**SOURCE INFORMATION:**
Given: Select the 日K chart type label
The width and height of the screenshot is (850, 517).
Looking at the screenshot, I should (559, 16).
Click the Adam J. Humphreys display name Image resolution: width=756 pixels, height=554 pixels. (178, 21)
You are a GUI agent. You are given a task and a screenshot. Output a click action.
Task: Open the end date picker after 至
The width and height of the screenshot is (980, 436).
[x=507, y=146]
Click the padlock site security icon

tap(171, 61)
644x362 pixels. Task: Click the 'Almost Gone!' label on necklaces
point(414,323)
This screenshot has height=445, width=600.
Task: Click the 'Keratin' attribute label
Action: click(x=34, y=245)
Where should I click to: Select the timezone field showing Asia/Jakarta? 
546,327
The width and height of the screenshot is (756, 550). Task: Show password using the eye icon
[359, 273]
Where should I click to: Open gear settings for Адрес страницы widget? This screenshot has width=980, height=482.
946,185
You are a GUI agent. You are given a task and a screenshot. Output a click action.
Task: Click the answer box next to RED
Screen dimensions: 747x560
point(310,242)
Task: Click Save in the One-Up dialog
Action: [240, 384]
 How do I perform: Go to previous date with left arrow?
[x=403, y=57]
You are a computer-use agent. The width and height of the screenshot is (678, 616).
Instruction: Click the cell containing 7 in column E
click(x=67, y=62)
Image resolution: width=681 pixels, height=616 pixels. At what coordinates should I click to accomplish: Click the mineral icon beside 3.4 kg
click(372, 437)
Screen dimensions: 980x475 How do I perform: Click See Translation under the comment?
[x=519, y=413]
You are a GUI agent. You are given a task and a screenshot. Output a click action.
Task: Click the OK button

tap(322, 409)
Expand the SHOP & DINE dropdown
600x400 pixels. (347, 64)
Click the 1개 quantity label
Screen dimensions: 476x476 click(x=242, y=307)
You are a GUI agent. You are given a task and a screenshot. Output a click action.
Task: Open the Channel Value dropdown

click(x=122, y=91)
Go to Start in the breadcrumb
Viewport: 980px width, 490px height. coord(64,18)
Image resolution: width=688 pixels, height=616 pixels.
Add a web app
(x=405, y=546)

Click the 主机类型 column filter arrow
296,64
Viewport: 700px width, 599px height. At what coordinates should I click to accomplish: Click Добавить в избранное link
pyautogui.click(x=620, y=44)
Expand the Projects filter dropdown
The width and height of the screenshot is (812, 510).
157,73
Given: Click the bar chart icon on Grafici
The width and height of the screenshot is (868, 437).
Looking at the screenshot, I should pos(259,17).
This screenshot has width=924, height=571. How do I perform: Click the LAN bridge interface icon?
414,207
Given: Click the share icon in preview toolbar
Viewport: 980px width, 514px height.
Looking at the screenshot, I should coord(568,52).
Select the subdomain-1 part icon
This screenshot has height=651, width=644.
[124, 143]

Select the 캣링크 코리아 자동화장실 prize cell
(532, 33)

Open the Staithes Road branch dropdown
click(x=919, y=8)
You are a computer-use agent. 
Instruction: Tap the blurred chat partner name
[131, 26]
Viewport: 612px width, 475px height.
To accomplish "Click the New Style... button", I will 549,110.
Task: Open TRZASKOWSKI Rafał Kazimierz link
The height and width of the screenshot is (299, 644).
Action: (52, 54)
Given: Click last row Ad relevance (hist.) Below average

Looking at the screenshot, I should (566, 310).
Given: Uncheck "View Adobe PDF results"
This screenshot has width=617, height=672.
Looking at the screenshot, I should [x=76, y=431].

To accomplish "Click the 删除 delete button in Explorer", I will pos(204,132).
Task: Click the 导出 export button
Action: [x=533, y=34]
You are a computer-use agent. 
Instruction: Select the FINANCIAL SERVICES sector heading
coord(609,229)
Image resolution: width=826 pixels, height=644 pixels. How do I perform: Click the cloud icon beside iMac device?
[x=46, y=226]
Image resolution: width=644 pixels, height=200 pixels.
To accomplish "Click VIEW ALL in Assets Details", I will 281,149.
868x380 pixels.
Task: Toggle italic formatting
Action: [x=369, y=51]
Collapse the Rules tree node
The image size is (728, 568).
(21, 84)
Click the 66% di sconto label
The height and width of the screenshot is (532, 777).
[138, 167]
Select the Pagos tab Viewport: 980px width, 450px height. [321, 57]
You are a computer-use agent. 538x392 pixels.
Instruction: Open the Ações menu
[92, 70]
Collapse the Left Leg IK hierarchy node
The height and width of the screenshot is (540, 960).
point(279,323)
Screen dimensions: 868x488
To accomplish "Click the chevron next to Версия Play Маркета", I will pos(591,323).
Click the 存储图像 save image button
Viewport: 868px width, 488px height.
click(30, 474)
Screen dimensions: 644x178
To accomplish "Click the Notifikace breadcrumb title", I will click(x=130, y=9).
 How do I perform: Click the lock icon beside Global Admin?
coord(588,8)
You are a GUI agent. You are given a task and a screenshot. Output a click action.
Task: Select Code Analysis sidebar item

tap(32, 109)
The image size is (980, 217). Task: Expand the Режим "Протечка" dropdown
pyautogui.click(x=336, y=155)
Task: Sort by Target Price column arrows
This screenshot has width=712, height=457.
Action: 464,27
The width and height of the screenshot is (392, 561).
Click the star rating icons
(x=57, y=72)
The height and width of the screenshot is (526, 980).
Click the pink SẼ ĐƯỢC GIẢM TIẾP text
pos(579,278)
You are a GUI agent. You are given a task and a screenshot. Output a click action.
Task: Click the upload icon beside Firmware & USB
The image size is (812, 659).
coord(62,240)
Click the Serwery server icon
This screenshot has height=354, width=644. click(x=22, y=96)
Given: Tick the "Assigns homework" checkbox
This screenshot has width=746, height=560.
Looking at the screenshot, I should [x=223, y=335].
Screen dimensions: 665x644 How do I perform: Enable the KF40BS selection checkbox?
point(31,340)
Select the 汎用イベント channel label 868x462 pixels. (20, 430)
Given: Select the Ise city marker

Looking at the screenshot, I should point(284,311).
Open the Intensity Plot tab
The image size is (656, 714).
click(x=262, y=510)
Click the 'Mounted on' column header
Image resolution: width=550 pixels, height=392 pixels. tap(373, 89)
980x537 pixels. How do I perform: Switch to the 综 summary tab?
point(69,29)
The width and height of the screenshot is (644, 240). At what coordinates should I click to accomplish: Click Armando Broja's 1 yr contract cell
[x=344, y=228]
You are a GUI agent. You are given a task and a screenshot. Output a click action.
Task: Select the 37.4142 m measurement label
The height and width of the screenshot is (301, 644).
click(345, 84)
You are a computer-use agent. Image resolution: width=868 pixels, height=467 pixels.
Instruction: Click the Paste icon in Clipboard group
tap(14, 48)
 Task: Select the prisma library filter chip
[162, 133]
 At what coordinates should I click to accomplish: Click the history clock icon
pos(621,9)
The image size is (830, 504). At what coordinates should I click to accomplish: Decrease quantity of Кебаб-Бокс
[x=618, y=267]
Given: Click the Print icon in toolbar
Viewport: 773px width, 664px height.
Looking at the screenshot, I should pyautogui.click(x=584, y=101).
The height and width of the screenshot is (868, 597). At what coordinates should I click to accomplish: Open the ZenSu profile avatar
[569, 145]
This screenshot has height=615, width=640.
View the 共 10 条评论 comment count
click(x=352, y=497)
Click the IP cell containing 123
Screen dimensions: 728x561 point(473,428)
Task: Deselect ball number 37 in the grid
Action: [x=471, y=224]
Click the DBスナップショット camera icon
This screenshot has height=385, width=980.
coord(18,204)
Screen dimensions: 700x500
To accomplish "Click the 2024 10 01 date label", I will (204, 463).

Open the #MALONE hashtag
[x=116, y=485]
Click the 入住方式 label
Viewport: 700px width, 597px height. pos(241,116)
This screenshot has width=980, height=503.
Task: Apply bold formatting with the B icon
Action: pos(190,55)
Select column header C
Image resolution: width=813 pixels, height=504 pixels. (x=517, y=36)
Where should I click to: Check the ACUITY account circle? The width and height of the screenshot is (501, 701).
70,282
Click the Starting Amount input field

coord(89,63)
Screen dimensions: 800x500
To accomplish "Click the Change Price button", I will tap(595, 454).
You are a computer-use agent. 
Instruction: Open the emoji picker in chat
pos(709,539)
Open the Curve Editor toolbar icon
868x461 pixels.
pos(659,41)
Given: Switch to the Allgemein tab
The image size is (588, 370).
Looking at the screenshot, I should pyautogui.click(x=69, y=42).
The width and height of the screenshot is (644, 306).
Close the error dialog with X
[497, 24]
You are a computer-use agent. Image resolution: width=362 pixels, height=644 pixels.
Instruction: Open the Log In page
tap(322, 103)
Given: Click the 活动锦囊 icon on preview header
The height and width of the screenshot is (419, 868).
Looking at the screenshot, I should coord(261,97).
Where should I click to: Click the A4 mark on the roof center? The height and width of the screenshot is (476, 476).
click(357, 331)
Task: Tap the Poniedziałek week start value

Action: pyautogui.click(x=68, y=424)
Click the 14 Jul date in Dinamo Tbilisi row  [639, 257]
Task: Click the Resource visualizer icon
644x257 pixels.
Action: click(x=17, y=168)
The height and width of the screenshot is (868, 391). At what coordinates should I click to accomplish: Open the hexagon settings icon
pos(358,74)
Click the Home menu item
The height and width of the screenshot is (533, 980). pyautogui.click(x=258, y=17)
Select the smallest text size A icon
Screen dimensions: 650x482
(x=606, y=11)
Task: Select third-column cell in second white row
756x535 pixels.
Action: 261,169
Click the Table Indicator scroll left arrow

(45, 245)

**EXERCISE INSTRUCTIONS:** Throughout the listing, how many lines contain the string "preview"? Give the number on its own.

**WRITTEN REPLY:** 2